The upcoming same-sex postal vote in Australia is being described as a waste of time for indigenous communities who don't understand the process.
The Sistagirls, a group of transgender women from the Tiwi Islands off the coast of the Northern Territory are one such group.
"I think its rubbish really, they're just wasting their time," said Sistagirl Shaun Kerinaiua.
"Most of our people don't speak English, it's our second language and that goes for all Aboriginal people in Australia."
The Australian Bureau of Statistics will spend $122 million on a survey to gauge public interest in allowing same-sex marriage.
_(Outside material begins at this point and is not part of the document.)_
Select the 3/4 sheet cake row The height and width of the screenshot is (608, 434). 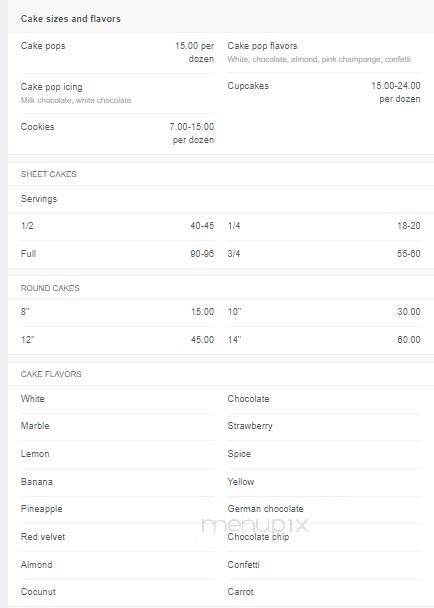[x=324, y=254]
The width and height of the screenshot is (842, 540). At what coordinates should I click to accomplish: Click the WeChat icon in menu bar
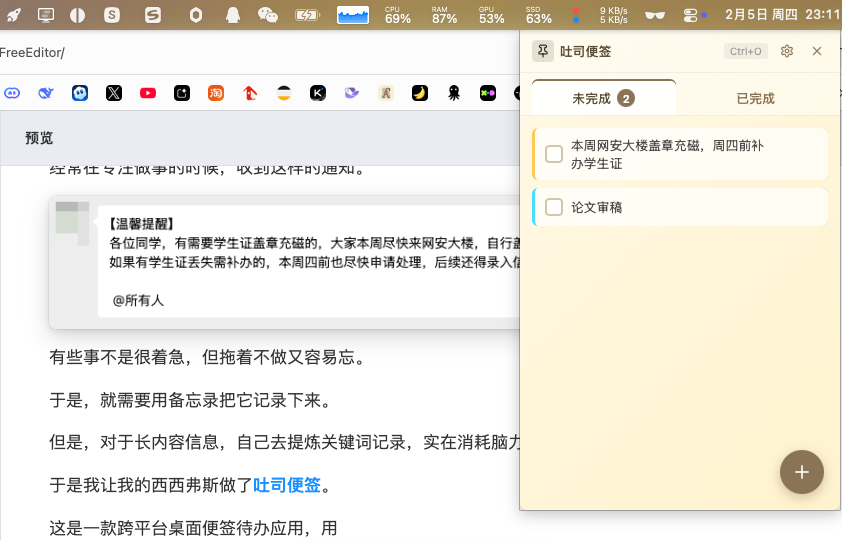pyautogui.click(x=268, y=15)
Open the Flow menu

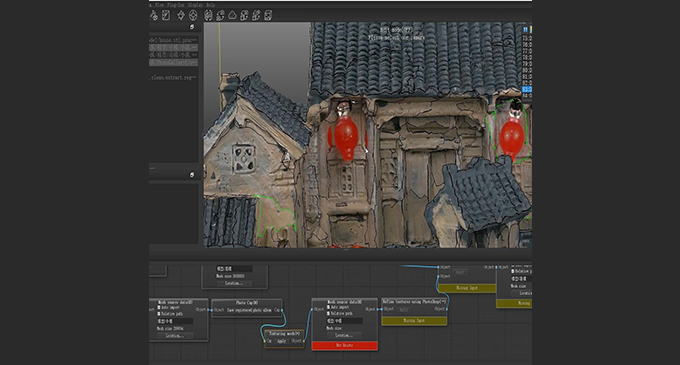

"The money should be going to bring the information [about the vote] to our people in a way that Indigenous people can understand," said Sistagirl Crystal Johnson
"The government doesn't understand, the government thinks that Aboriginal people are going to understand," many indigenous people do not speak English.
Australians have been given untill August 24 to ensure they're eligible for the Australian Electoral Commission vote, causing concern among indigenous communities.
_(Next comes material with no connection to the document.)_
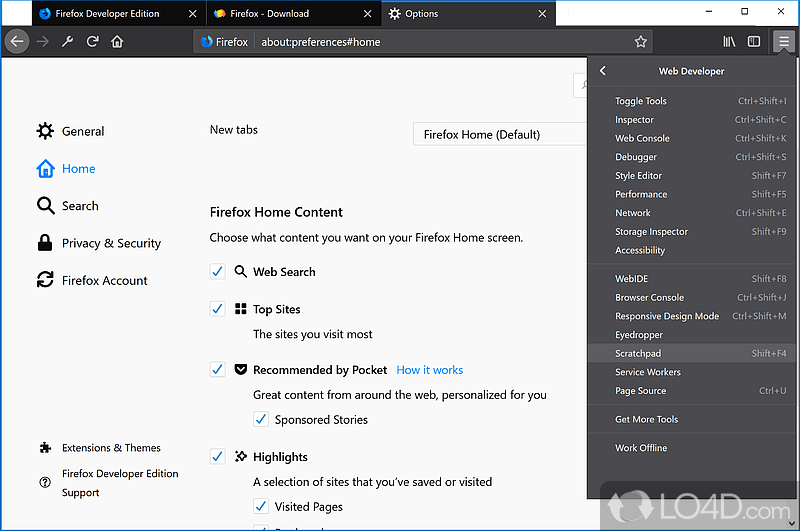Open Responsive Design Mode menu entry

click(x=691, y=316)
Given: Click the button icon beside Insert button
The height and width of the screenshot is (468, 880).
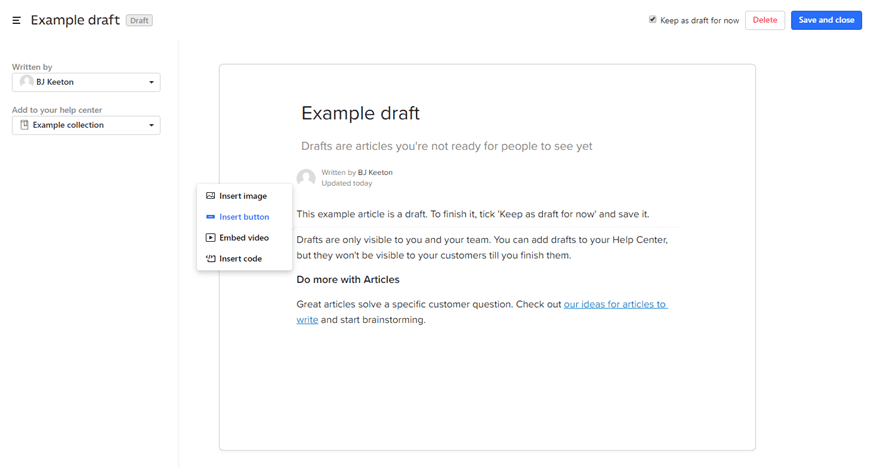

"It's a bit frustrating that there is a website that needs to be used to register - a lot of our people are not literate, we are not up to standard education-wise, I think it's all just horrible," said Ms Kerinaiua.
The Sistagirls will be spreading the word in the community to get a yes vote.
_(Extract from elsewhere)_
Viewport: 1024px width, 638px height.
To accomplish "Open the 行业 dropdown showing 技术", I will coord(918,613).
"Crystal, myself and some of the other girls will have a rally, [we'll] put some signs up, hold group discussions and some family gatherings to spread that news and the awareness," said Ms Kerinaiua.
Traditional voting methods are more familiar to those living on the Tiwi Islands, the Sistagirls believe the vote would be much more successful if too were held this way.
"[People in our community] have to go and vote if they want a new prime minister, so I think I think they should keep [the vote on same-sex marriage] simple, especially for the remote communities," said Ms Kerinaiua.
Sistagirls are hoping for a positive outcome despite the obstacles they face.
"I'm a black queen and I have a dream, I am an LGBTIQ Aboriginal Torres Strait Islander and I have a dream to be married to a Tiwi man," Ms Johnson said.